From the above features it can be deduced that OD is a complex process which may take a year or more to design and implement and the process may continue indefinitely. It tries to move an organisation from where it is now to where it should be after some time .
The query that you have raised shows that you are under a notion that OD is some isolated activity.
Example of Infosys and HP: - Since Mr Vishal Sikka has taken over as CEO of Infosys, he has launched organisation-wide programme called “design thinking’. This is a major shift to make Infosys a product-based IT company from a service-based company. The second example is of HP. This company was one time very strong in computer hardware. However, as the sales of computers started dwindling, it made a major shift to the cloud technology.
General Example of OD: - In order to optimise the utilisation of resources, suppose some big company decides to implement Operations Research (OR) techniques across the organisations, then mere hiring OR consultants is not enough. Staff need to be educated on how they can support the consultants. Once this goes on for the couple of years, the decrease in consumption of resources or reduction in turnaround time of various processes is the success of OD intervention. Introduction of lean manufacturing, six sigma, ISO 9000 could be OD interventions albeit partially if not fully.
The above two examples show that the OD interventions are in support of organisation’s strategy. I am saying “strategy” and not “vision” or “mission”, please note. Sans the strategic direction, if OD interventions are conducted in isolation or when HR launches few interventions on their own, these are bound to fail. The second important factor of OD interventions is that HR should be empowered sufficiently. There are cases wherein strategy was executed even though HR played insignificant role.

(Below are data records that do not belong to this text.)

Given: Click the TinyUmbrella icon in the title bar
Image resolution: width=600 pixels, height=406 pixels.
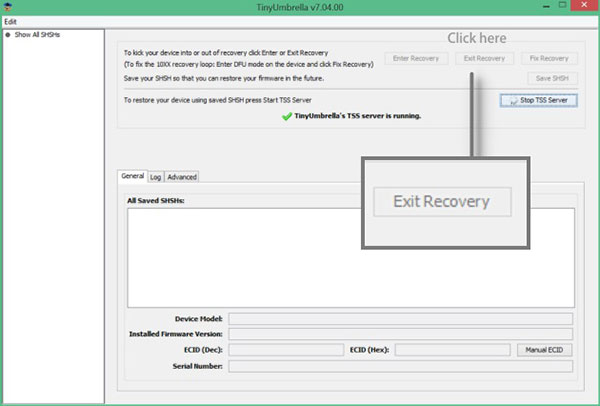Looking at the screenshot, I should 8,8.
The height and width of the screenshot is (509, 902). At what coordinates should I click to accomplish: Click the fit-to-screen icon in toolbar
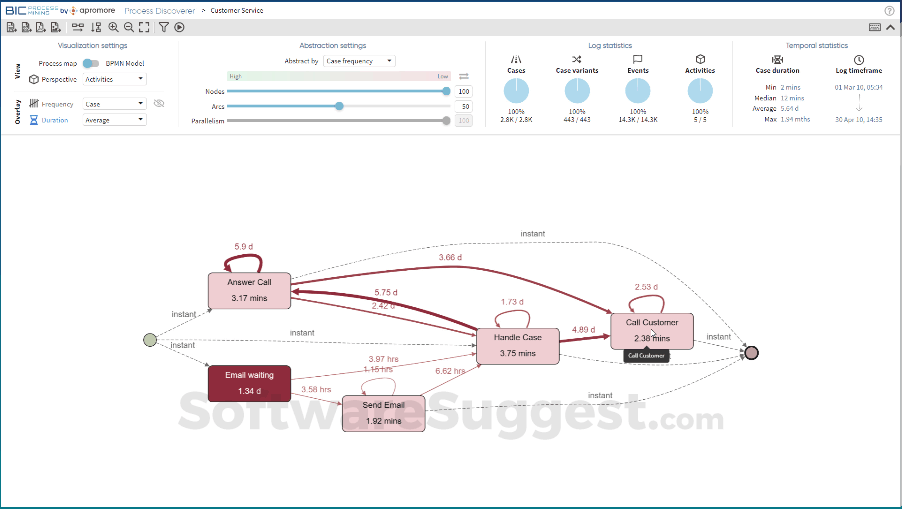[x=145, y=28]
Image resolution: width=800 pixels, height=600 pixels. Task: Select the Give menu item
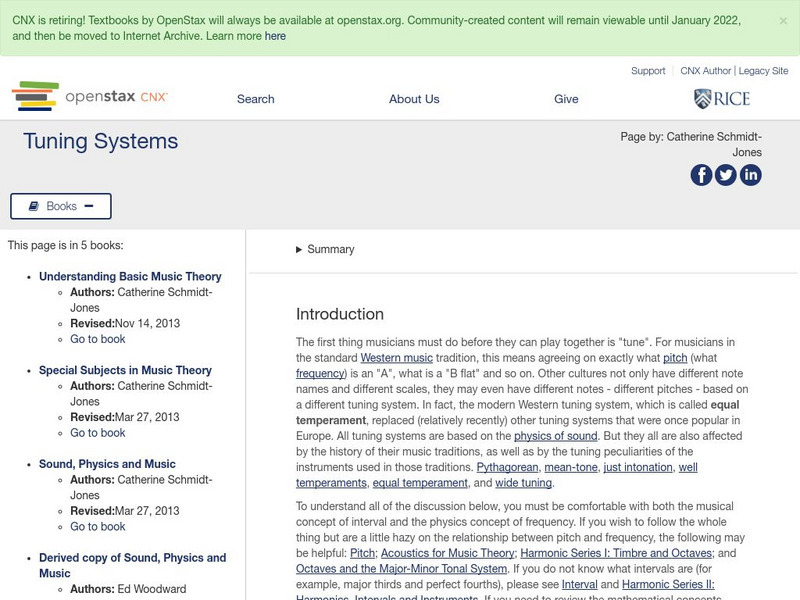point(566,99)
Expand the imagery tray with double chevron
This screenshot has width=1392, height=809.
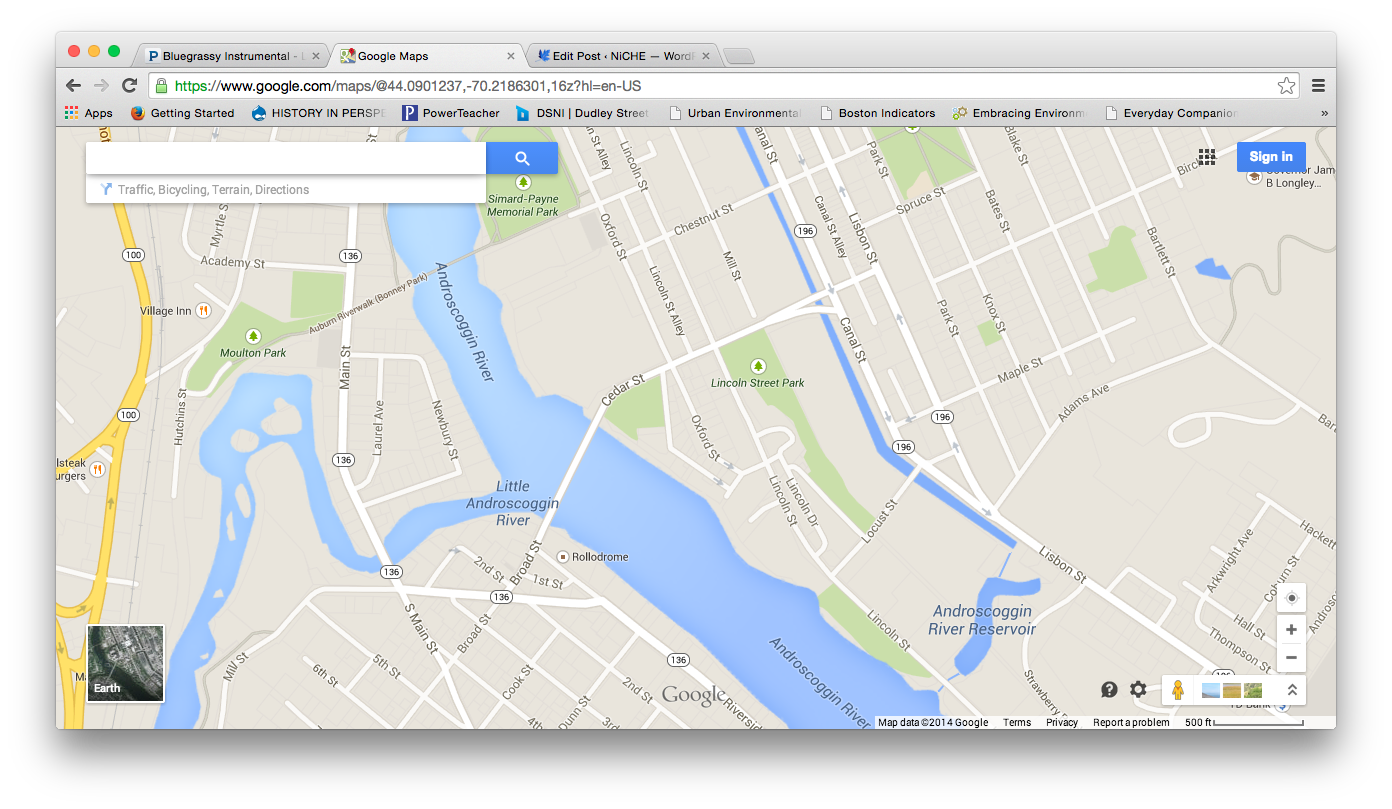1292,690
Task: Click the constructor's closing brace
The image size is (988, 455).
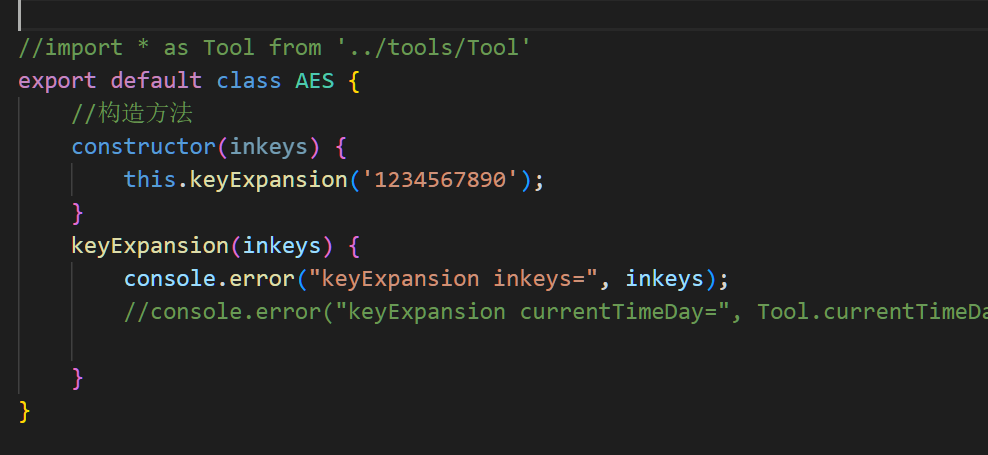Action: (78, 212)
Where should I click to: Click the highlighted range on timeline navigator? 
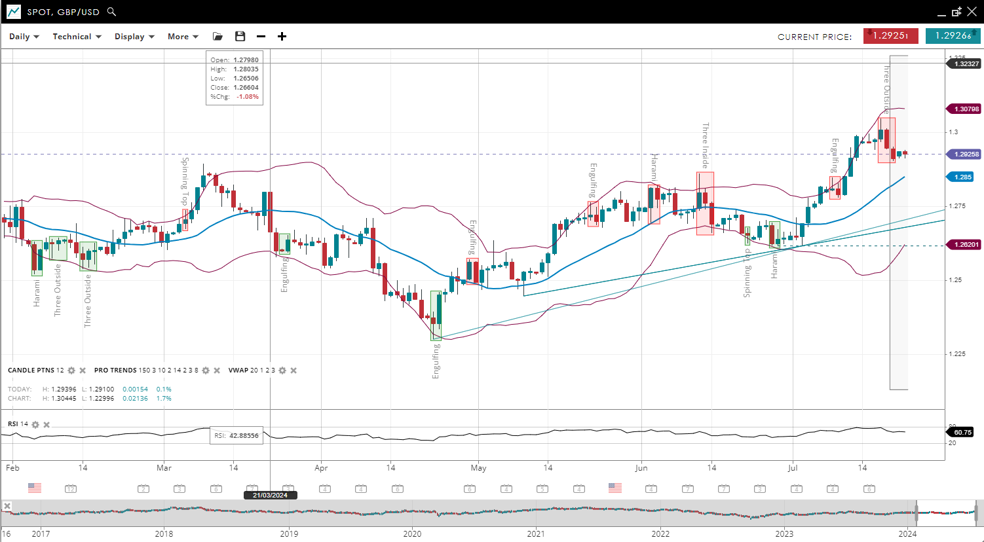(x=946, y=516)
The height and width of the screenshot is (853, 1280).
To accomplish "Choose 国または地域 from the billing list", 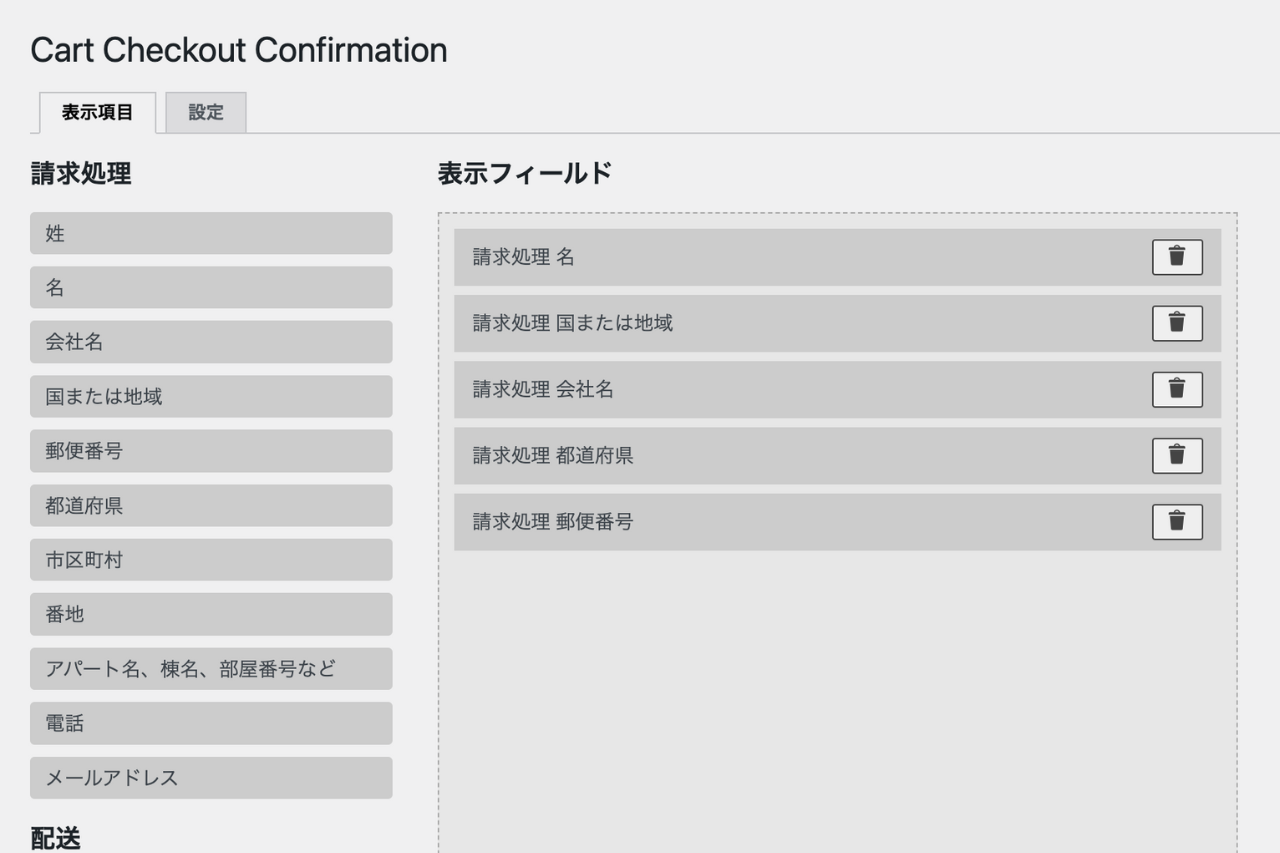I will (211, 396).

You will find reply to your query in HR related or business related magazines. HR Heads write articles on the success of OD intervention in their organisation. As far as failure in OD interventions is concerned, hardly you will get that example as nobody discloses their failures or in India there are no failures!
For Mr RDS Yadav: - Though Amritha could have written full-form of OD rather than just abbreviation, let me specify that abbreviation OD in HR is used predominantly for “Organisation Development” and not for “Organisational Dynamics”. There are consultants for organisational development and not for organisational dynamics.
From India, Bangalore
amritha zachariahThank you Dinesh for that. The examples were really useful. I actually wanted those examples, if possible from people who have gone through that success or failures. That why I referred it to as an "event".
Thank you for your precious time.
From India, Bengaluru
Dinesh DivekarDear Amritha,
The kind of information that you are looking for is difficult get, at least in India. This very forum is evidence of what I say. None of the OD consultant has uploaded even fraction of information. Therefore, you may try for publications of HBR. They might have published something. Further in regular HBR issues, the publishers might have given some case study. Therefore, you have to search for the information or excavate the information.
I have come across with an article wherein there is filtered information. Click the following link to refer it:
By the way, while seeking information, propriety demands, giving little information about yourself too. Why have raised this post? Are you student or professional? If latter, then what is your designation? Why you did not ask advice from the seniors of your company?
Whether you are student or professional, have you read books on OD? Sufficient number of books are available on Amazon.in . Have you tried that?